VEHICLE ANTENNA

Abstract

An antenna for a vehicle for enabling to design freely and enhance characteristics of the antenna such as isolation, etc. is disclosed. The antenna includes a substrate and a case configured to cover the substrate. Here, one or more radiator is disposed on an outer surface of the case, and a power is fed to the radiator from the substrate.

Description

CROSS-REFERENCE TO RELATED APPLICATION

This application is a continuation of PCT/KR2010/001680 filed Mar. 18, 2010, which claims the benefit of Korean Application No. 10-2009-0023358 filed Mar. 19, 2009, the entire contents of which applications are incorporated herein by reference.

TECHNICAL FIELD

Example embodiment of the present invention relates to an antenna for a vehicle, more particularly relates to an antenna for a vehicle in which a radiator is formed on an outer surface of a case.

BACKGROUND ART

Since many communication devices such as a radio, a DMB and a navigation device, etc. exist in a vehicle, it is necessary to set antennas for the communication devices to the vehicle. Accordingly, the antennas are set inside and outside of the vehicle.
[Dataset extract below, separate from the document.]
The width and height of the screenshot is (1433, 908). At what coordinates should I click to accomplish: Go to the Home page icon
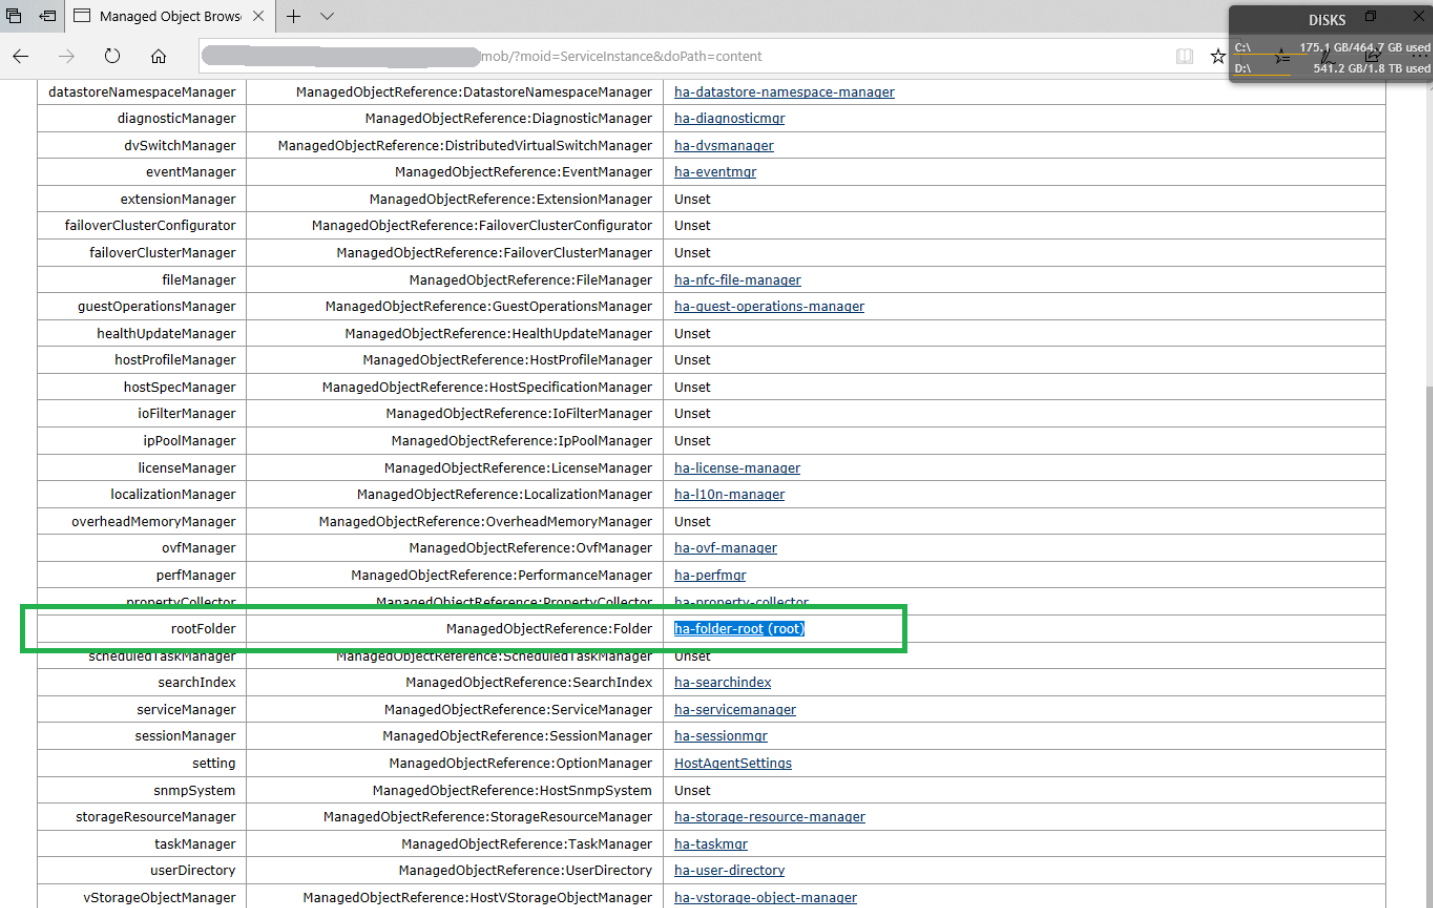(158, 56)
An internal antenna includes a sticker typed film antenna or a glass antenna established on a glass of the vehicle, etc. However, it is difficult to receive a GPS signal, a TDMB signal, etc. through the internal antenna due to receiving rate and size of a reception module. Accordingly, an external antenna having shark shape, i.e. shark antenna shown in FIG. 1 has been developed to receive the signals.

FIG. 1 is a view illustrating a common antenna for a vehicle, and FIG. 2 is a perspective view illustrating a common shark antenna.

As shown in FIG. 1, a shark antenna 104 is formed with shark's fin shape on a roof of a vehicle 102.

The shark antenna 104 is composed of a GPS antenna 204 and a TDMB antenna 206 fixed on a base 200 in the case 202 as shown in FIG. 2.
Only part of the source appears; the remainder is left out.